J. G. Ballard, el autor que mejor captó la esencia de las distopías resultantes del uso incontrolado de la tecnología, sostenía que el futuro, de ser algo, será aburrido. La especulación acerca de ese futuro, en cambio, puede ser ocurrente, aunque ese desahogo no consiga camuflar un fondo funesto. La sociedad hipertecnológica de
Qualityland es capaz de cubrir las necesidades personales primarias, incluso antes de que se generen; los servicios de información están supeditados al
clickbait y las RRSS acaban limitándose a los portales para buscar pareja.
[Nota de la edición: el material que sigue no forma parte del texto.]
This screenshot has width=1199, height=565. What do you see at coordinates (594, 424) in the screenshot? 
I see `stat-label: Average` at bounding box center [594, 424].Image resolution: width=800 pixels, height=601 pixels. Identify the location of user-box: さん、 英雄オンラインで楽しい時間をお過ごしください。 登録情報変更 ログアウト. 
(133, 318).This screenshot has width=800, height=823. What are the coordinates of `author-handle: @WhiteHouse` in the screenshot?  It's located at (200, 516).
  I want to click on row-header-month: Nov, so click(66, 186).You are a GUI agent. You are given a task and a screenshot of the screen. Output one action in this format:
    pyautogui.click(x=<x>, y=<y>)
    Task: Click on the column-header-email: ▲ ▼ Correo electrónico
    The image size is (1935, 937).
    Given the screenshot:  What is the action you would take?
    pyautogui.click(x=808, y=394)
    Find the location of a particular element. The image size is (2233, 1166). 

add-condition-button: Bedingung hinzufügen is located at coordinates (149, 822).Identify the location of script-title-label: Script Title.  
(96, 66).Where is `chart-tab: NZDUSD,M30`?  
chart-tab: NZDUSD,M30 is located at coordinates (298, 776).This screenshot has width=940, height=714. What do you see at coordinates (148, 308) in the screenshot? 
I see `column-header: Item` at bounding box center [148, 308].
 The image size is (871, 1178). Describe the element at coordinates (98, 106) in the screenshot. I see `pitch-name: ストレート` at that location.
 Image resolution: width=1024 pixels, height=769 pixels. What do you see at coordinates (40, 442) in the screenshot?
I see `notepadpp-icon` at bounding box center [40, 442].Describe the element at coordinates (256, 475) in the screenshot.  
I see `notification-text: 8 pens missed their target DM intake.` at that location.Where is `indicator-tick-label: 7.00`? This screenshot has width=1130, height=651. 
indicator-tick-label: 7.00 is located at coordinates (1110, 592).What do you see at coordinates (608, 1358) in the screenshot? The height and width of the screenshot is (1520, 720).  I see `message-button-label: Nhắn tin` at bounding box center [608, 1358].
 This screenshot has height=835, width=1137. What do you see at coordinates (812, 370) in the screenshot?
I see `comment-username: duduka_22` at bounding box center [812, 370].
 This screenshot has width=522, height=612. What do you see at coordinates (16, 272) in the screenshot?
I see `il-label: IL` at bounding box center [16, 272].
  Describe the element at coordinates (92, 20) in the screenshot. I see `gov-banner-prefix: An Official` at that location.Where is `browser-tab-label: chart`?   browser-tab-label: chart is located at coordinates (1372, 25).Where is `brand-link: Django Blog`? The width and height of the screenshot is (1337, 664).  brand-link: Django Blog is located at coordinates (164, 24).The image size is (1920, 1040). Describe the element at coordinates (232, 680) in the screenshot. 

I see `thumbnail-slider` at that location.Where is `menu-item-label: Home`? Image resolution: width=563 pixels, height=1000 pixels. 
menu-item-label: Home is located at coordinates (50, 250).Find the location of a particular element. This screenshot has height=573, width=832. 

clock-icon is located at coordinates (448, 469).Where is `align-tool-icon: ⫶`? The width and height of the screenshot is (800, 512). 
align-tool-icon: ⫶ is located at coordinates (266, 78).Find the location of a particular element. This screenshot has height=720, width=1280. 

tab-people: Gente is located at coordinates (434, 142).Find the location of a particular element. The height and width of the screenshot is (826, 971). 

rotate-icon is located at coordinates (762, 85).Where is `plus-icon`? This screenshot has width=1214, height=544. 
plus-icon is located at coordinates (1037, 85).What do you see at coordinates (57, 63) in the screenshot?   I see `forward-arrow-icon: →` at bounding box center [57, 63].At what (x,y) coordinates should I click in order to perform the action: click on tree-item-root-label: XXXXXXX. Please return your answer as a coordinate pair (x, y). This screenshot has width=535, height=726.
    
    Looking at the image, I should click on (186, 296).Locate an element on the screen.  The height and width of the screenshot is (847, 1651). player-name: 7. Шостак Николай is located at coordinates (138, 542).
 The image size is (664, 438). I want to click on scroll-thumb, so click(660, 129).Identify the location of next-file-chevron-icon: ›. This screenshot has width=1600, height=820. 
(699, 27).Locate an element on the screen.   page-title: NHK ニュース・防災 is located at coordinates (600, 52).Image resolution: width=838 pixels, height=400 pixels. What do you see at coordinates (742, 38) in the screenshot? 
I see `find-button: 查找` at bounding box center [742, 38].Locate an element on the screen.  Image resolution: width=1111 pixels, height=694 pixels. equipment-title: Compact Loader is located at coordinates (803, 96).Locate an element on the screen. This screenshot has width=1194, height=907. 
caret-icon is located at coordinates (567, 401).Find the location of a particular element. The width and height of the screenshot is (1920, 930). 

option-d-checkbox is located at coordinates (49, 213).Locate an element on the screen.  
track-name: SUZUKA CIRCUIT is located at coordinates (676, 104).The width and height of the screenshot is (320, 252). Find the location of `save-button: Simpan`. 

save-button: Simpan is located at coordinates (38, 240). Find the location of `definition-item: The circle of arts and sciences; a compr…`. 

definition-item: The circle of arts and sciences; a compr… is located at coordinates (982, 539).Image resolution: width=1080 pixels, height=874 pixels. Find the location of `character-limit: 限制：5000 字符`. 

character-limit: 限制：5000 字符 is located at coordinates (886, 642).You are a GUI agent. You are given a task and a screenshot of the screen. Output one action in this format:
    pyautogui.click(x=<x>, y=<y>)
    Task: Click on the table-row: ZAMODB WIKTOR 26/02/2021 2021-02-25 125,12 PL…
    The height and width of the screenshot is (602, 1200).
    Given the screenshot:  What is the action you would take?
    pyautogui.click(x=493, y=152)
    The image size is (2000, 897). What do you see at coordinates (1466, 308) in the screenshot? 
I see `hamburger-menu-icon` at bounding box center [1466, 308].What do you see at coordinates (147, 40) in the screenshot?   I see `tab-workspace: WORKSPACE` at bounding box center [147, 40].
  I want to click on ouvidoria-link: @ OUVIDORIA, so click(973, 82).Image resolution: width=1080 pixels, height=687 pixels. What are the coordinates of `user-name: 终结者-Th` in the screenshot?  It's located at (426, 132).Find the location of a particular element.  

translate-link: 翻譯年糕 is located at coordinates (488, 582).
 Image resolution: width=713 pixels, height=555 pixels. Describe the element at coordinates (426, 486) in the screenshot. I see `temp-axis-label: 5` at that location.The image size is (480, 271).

El propietario de una chatarrería de tecnología obsoleta inicia un particular calvario para devolver una compra no solicitada ante un sistema que no concibe la devolución. Un androide que va a ser candidato a la presidencia insiste en decir siempre la verdad. Los hostiles rompemáquinas se debaten entre su ideología anti-tecnológica y su dependencia de los recursos que le proporciona el mismo sistema. La distopía más desasosegante no es la más terrible, sino la que se siente más probable e inmediata, y Kling nos la pone tan cerca y tan a mano que es inevitable que la sonrisa que nos provoca su sátira se nos quede congelada en el rostro.